End of Bay store downtown will end some minor magic

Jul 19th, 2008 | By | Category: Heritage Now

I once took a girl to the Georgian Room on the ninth floor of the old Eaton’s department store in Toronto. It must have been around 1970.

I was in my 20s by that point. I had been going to the Georgian Room since before I could remember, with my mother and brother and aunts and cousins – for cream of chicken soup, peanut butter sandwiches, and ice cream with a cookie in the middle, served with solid silverware in the old high style of the global empire, on which the sun never dared to set. (Or so it pretended in democratic North America, right next door to the USA.)

But this was the first time I had ever taken anyone to the Georgian Room myself, as an adult. And at some point we were standing in the lobby, by a window that framed the streetscape below from nine floors up. It was nighttime and the city lights were glittering. I looked out the window and suddenly felt that I had grown up at last.

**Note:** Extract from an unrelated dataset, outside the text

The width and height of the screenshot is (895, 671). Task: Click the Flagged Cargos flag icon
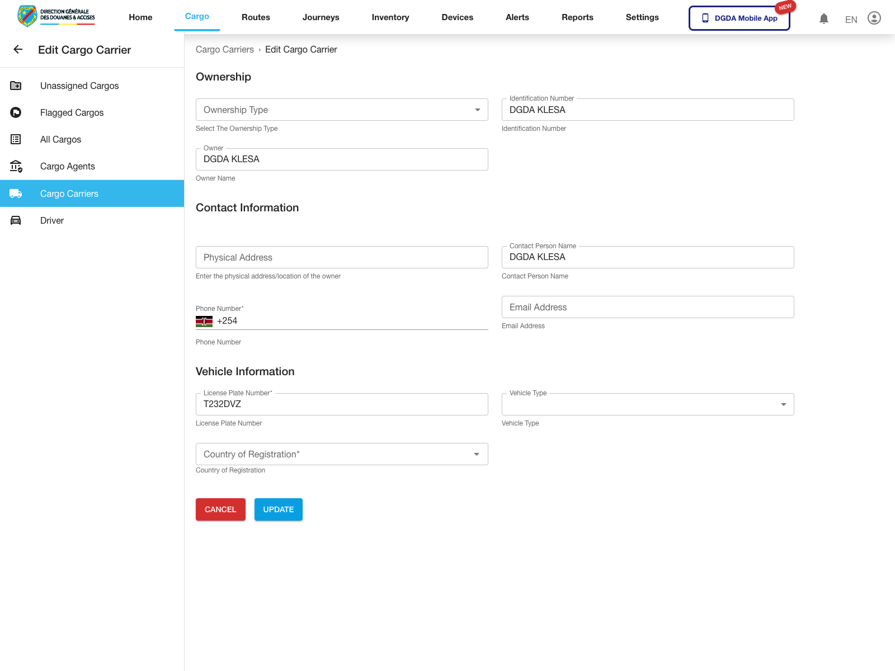coord(16,112)
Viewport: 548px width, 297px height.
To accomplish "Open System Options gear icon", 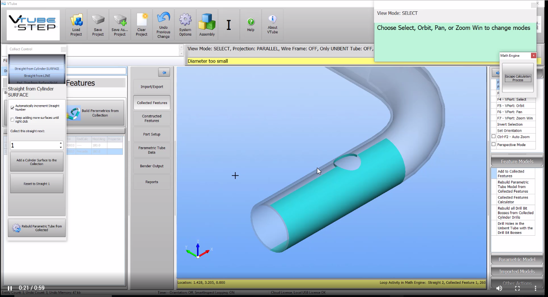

Now all this comes rushing back to me in the summer of 2008, as I read that: “The Hudson’s Bay Co. has been bought by the owner of upscale American department store chain Lord & Taylor, which plans to expand its brand into Canada and give a fresh approach to both the Bay and Zellers.” Suddenly again the last vestiges of something I still somehow like seem about to vanish forever. And I think of the crazy 19th century poem by Alfred, Lord Tennyson: “Tears, idle tears, I know not what they mean / Tears from the depth of some divine despair …”

The way we were … in the most ancient days

Everyone hates Toronto, as the Canadian proverb has it – and that often seems to include quite a few who actually live there at any particular point in time. To follow the exact logic of how the Georgian Room at Eaton’s in 1970 finally leads to the Hudson’s Bay Company store across the street 38 years later may seem tedious to many readers.

So I will try to cover just the essential parts of the journey as quickly as possible – while encouraging non-Torontonians to substitute stores and streets in their own cities, that may have somewhat similar nostalgic tales to tell. (“There are a million stories in the naked city,” as many many millions of us learned on North American TV, long ago … )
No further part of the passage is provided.